Python- Pandas Starter

Code effortlessly.

Pandas is a python library which is mainly used for tabular data operations. It is an important part of data science toolkit. The APIs in Pandas provide a wide range of functionality and they are simple to implement.

Pandas can be installed via pip:

pip install pandas

The two main components of pandas library are ‘series’ and ‘dataframe’. Series can be thought of as a column in a table where dataframe is the table.

Let us try to create a dataframe from scratch:

import pandas as pd

dc = {
"col1": [1,2,3,4,5],
"col2": [2,3,4,5,6]
}

df = pd.DataFrame(dc)
print(df)

If we check the datatype of the ‘df’ object we will get a class dataframe.

print(type(df))

Let us call the first column and check its datatype:

print(df['col1'])
print('\n',type(df['col1']))

From the above exercise we can see that every column in a dataframe is a series. Pandas series can contain more than one type of data unlike numpy arrays.

We can create a dataframe from python lists:

import pandas as pd

dc = [[1,2,3,4,5],[2,3,4,5,6]]

df = pd.DataFrame(dc).T
df.columns = ["col1","col2"]

print(df)

In the above example we would have created a 2 X 5 dimensional table but by adding .T after the dataframe we have transposed it so that it become 5 X 2 frame.
df.columns is a list which contains all the column names.

We can call a column of a dataframe by:

print(df.loc[:,"col1"]) # df.loc[rows,columns]
print(df["col1"])

.loc is used when we want to call the columns by their names.

We can also use .iloc method to call out columns with their index values.

import pandas as pd

df = pd.read_csv('cm31MAR2021bhav.csv')
df = df.drop('Unnamed: 13',axis=1)
print(df.iloc[:,0])

1.Loading data:

Pandas has several APIs to load data from different types of files (csv, excel, json).

a. Reading from csv:

import pandas as pd

df = pd.read_csv('cm31MAR2021bhav.csv')
print(df)

By looking at the data we can see there are some extra columns.

print(df.columns)

We can check what are the unique values in the column ‘Unnamed: 13’ by using unique method.

print(df['Unnamed: 13'].unique())

The ‘Unnamed: 13’ is column that sometimes appears while loading data from file.

We can get rid of them by using the following statement:

df = df.loc[:, ~df.columns.str.contains('^Unnamed')]

print(df.columns)

b.

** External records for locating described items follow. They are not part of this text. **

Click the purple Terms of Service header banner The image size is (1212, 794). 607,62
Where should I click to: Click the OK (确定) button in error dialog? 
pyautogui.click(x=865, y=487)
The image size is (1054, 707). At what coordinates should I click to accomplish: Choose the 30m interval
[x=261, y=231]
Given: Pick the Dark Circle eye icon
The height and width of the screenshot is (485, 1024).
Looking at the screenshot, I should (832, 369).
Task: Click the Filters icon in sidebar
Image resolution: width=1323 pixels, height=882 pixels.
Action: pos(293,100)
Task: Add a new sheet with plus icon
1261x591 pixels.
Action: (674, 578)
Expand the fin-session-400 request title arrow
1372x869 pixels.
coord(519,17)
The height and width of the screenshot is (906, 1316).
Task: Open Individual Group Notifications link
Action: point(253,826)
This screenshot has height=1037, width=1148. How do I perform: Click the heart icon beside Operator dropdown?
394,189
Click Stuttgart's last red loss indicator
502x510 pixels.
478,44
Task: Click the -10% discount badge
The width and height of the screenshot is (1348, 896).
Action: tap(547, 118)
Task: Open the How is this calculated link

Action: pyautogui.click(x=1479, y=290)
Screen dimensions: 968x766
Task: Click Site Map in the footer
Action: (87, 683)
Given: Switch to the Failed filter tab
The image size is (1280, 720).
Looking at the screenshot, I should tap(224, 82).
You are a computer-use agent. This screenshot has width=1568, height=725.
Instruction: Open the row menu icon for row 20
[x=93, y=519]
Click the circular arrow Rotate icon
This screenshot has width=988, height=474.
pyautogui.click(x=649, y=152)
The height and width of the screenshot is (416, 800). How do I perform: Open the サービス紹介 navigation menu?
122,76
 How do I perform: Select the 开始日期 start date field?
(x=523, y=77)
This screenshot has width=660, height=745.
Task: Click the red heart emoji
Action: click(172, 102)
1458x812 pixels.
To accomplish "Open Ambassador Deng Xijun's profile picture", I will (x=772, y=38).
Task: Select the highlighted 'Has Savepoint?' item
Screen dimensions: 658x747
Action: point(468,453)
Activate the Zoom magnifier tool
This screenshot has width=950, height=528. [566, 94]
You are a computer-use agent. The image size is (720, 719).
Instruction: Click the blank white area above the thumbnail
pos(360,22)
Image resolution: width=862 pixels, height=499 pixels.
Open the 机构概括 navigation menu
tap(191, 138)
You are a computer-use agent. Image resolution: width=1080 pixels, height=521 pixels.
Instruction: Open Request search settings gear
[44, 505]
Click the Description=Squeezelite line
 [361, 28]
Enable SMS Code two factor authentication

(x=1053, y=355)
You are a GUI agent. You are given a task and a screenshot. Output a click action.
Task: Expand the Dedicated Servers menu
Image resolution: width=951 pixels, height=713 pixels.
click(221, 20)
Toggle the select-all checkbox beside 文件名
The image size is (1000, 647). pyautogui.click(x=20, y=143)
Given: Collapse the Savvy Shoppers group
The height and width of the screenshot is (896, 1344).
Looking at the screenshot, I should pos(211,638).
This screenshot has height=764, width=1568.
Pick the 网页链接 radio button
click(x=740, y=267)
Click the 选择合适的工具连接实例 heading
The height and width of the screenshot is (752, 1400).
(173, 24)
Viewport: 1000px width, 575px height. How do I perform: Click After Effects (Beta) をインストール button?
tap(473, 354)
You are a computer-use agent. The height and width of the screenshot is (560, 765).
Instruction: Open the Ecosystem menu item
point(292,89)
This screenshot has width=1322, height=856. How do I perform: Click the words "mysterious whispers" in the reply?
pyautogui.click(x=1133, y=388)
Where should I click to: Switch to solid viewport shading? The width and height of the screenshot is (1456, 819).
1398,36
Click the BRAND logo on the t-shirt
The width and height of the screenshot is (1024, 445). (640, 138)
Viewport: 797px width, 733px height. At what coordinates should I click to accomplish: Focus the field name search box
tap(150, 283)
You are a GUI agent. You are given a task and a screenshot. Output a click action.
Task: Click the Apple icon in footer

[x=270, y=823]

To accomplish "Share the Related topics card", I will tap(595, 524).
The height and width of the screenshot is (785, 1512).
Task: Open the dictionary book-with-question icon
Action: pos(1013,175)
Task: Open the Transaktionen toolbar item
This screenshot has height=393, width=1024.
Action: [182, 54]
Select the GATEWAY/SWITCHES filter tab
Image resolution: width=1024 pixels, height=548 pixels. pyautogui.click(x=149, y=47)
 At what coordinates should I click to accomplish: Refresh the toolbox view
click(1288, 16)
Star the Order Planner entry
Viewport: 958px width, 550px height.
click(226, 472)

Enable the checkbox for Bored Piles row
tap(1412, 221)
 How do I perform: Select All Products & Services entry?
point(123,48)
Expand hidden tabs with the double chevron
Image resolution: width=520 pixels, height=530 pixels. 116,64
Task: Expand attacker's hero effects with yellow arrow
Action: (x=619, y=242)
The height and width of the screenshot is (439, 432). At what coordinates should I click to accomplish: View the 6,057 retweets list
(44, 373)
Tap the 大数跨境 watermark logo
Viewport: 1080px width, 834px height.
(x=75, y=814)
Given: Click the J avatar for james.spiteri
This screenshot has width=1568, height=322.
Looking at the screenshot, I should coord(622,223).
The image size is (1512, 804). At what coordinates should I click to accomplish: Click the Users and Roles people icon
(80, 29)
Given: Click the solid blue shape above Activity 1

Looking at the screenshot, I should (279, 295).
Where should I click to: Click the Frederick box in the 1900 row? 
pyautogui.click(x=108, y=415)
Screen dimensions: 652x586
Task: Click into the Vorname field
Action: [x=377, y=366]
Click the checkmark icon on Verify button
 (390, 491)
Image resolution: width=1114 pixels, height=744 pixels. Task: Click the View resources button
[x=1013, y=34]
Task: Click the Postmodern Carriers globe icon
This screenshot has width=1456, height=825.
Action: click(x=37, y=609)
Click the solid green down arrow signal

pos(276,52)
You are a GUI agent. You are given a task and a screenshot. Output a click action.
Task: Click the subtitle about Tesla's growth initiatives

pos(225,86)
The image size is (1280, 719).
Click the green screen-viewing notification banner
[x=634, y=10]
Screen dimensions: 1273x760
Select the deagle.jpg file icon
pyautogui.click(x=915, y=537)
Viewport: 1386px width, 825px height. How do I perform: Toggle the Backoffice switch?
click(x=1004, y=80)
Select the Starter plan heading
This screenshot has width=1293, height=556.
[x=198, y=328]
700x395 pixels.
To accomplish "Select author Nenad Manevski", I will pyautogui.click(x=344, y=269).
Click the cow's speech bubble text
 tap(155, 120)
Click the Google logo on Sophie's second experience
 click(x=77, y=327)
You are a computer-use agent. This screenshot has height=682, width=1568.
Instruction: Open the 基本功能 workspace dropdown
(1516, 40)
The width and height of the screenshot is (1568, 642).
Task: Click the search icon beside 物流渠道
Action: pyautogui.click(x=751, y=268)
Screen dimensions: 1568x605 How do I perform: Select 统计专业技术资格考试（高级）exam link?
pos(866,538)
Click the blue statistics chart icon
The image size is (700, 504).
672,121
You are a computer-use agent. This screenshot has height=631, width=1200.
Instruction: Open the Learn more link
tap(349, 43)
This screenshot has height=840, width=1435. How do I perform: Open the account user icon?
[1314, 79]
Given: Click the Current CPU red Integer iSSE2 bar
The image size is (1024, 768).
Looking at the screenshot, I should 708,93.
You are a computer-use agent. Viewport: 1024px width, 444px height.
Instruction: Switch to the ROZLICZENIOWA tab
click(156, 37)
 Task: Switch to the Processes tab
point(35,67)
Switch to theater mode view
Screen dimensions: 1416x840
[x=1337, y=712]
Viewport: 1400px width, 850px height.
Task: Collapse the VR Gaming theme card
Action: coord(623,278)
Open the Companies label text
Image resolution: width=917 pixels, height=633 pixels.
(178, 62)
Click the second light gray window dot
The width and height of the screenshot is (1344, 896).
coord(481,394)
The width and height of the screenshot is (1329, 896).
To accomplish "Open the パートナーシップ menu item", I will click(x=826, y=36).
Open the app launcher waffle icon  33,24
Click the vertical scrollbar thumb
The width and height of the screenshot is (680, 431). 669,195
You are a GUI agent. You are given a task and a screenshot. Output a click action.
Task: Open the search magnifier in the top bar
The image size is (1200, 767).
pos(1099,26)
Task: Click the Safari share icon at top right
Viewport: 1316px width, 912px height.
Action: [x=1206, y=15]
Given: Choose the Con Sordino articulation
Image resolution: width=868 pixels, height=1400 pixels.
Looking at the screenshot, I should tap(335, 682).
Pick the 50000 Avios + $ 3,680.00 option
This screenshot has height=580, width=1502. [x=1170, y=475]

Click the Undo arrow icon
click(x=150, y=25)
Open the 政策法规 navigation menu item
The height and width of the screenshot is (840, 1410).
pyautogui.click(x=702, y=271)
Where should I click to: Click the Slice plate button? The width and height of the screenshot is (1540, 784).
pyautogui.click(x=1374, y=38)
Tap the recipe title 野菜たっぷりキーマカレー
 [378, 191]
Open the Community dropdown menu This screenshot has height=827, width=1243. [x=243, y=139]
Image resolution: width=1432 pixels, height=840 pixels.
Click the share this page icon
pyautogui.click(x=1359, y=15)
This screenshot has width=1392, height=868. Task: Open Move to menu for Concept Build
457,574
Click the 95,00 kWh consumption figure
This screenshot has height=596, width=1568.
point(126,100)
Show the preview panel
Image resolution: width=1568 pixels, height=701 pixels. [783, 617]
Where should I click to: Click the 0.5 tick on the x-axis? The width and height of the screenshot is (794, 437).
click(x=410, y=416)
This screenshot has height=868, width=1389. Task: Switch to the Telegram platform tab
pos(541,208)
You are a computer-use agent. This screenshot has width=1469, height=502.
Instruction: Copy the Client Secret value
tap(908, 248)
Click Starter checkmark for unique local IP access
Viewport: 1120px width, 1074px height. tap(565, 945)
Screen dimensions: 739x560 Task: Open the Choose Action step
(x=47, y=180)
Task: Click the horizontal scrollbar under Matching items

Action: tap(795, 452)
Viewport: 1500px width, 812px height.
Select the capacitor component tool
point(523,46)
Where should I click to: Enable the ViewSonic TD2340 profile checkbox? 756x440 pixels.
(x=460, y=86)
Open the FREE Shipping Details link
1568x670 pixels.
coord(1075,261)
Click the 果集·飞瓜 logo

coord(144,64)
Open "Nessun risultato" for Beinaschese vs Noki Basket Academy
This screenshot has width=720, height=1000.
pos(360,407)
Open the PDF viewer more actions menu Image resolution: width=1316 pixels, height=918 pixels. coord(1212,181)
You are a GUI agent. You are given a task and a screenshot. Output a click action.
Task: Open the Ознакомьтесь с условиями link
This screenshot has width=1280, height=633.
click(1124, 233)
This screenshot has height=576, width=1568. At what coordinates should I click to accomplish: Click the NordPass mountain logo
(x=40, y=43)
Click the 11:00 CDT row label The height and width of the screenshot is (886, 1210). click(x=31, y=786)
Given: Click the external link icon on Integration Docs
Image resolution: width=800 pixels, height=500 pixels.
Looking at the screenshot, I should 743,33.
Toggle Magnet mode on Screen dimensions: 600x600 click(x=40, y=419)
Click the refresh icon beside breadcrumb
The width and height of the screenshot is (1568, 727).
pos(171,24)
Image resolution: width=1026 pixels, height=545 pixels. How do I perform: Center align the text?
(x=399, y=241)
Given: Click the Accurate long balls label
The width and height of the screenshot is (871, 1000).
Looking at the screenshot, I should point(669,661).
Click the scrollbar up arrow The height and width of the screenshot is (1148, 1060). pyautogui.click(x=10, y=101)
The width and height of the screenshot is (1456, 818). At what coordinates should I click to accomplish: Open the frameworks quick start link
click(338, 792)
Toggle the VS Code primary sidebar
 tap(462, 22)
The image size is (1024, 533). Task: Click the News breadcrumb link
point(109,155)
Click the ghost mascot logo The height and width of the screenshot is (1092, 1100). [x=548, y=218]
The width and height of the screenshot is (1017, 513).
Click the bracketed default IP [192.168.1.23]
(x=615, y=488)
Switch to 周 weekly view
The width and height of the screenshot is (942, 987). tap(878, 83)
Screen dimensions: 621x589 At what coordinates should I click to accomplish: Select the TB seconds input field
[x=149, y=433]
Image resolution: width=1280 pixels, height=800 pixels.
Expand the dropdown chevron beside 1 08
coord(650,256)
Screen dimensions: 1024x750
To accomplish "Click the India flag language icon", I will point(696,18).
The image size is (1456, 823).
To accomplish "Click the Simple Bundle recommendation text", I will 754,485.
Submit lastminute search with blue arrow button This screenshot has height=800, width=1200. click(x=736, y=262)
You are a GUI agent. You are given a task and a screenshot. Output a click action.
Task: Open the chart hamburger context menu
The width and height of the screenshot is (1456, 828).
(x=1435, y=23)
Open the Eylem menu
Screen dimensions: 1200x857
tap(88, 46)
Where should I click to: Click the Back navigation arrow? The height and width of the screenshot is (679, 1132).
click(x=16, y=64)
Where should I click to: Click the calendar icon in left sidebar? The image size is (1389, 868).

Reading from json:

import pandas as pd

df = pd.read_json('example.json')
df = df.loc[:, ~df.columns.str.contains('^Unnamed')]
print(df)

c. Reading from excel:

import pandas as pd

df = pd.read_excel('example.xlsx')
df = df.drop('Unnamed: 0',axis=1)
print(df)

2. Description of data:

a. Getting information :

import pandas as pd

df = pd.read_csv('cm31MAR2021bhav.csv')
df = df.drop('Unnamed: 13',axis=1)
print(df.info())

b . Getting correlation:

import pandas as pd

df = pd.read_csv('cm31MAR2021bhav.csv')
df = df.drop('Unnamed: 13',axis=1)
print(df.corr())

3. Viewing data:

a. Top n data:

import pandas as pd

df = pd.read_csv('cm31MAR2021bhav.csv')
df = df.drop('Unnamed: 13',axis=1)
print(df.head(2))

b. Last n data:

import pandas as pd

df = pd.read_csv('cm31MAR2021bhav.csv')
df = df.drop('Unnamed: 13',axis=1)
print(df.tail(2))

4. Appending dataframes:

a. We can append different data frames together one on top of another. Values get appended according to column names.

import pandas as pd

df = pd.read_csv('cm31MAR2021bhav.csv')
df = df.drop('Unnamed: 13',axis=1)
print(df.shape)
df = df.append(df)
print(df.shape)

To experiment more we can create a copy of the dataframe and rename a column.

import pandas as pd

df = pd.read_csv('cm31MAR2021bhav.csv')
df = df.drop('Unnamed: 13',axis=1)
print(df.shape)
df2 = df.copy()
df2.rename(columns={'SYMBOL':'SYM'},inplace=True)
df = df.append(df2)
print(df.shape)
print(df.columns)
print(df.head(4))
print('\n',df.tail(4))

If a column does not exist in one of the dataframes, the same column is created and null values are added to it to make dataframes dimensionally equal before appending them together.

b . attaching dataframe horizontally :- one dataframe on side of another dataframe.

import pandas as pd

df = pd.read_csv('cm31MAR2021bhav.csv')
df = df.drop('Unnamed: 13',axis=1)
print(df.shape)
df2 = df.copy()
df = pd.concat([df,df2],axis=1 )
print(df.shape)
print(df.columns)
print(df.head(4))
print('\n',df.tail(4))

The concatenation happens according to row index if a row index is not in any of the dataframes it will be created and null values will be added.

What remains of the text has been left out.